In contrast, the Bush/Cheney era was driven by “neo-conservatives” who relied upon rattling the saber rather then undertaking the more nuanced hard work of diplomacy. Sending other people’s children to war against smaller countries was the hallmark of these “chicken hawks”. Shooting first, thinking (about the consequences) later defined these misguided leaders.

Under President Obama, foreign policy was forged with a heavy emphasis on assessing the world as it was and as it was trending. Sending our soldiers into war became a last resort.

I wonder whether Coats testimony has accidentally revealed the emergence of a new generation of chicken hawks?

Due Process

February 12, 2018

The Constitution speaks to “due process” in two Amendments (5th and 14th). Most businesses and institutions have incorporated to some degree the concept into framing their governance rules.  In essence, businesses or institutions will not take anything (employment, benefits, job level) away from anyone with out following a prescribe procedure (hence a due process).

For example, governments are not allowed to arrest someone, put them in jail, and throw the key away (thereby denying the person of life, liberty. or property). Governments may feel certain that a defendant is guilty of some crime but the Constitution guarantees there must be a clear process through which the Government can bring charges and potentially levy a fine or impose jail time.

Recently Americans have been hearing much more about “due process”. As the #MeToo phenomena is spreading, women are accusing others (mostly men) of having harassed or otherwise taken advantage of them against their will.

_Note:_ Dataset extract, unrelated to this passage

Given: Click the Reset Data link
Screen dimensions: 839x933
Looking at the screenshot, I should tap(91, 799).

The reaction of businesses and institutions appears also to have changed. Instead of deferring to the police, asking them to sort out if “he said, she said” involved a crime, organizations are dismissing the accused, issuing a platitudinous statement (like for conduct incompatible with our standards), and moving on.

The open question: was the accused afforded due process?

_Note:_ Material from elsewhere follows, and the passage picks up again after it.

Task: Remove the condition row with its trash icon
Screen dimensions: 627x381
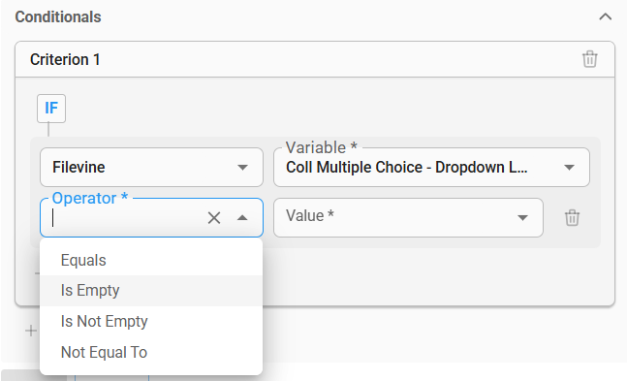Action: tap(572, 218)
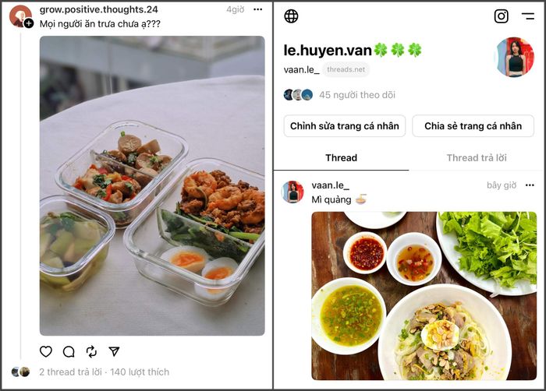Share the post using paper plane icon

(x=114, y=351)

In the real world, there are regrettably many who given a position with control over others, see the opportunity to stretch this control beyond the basic tasks associated with the position. Secretaries make coffee, fetch laundry from the cleaners, and sometimes buy the boss’ wife a present when the boss runs out of time.

Other situations can be darker and more sinister. Some bosses feel free to comment upon a subordinates figure, life style, or preference when not at work. Still others coerce the subordinate into sexual relations with or without promises of advancement in the workplace.

The media (and most Americans) find this an unacceptable corruption of the work place, and the perpetrator a despicable person. But there are subordinates who for a wide scope of personal issues find it advantageous to flirt, entice, or outright proposition superiors. There are numerous reported cases where attractive women accuse sports figures of improper behavior and threaten to sue for millions.

Without due process, how can one be able to sort out responsibility?

Business and institutional behavior recently which has featured fast action to separate accused members from employment, appear to reflect only modest concern over justness, and much more about limiting institutional reputation damage.  They fear more about the accused remaining in place and the media modifying the story to a new story, not about harassment but about an institution protecting an abuser.

So when President Trump spoke out about the discharge/resignation (?) of Rob Porter, a White House aide, the President was pointed in saying “Porter did deny the claims”. The implication was that his staff had acted to quickly to bring about the resignation (or firing). Hmmm.

One might also conclude that with almost two dozen women already having claimed inappropriate behavior by Donald Trump, the President might have been anticipating the desire for caution over his own situation.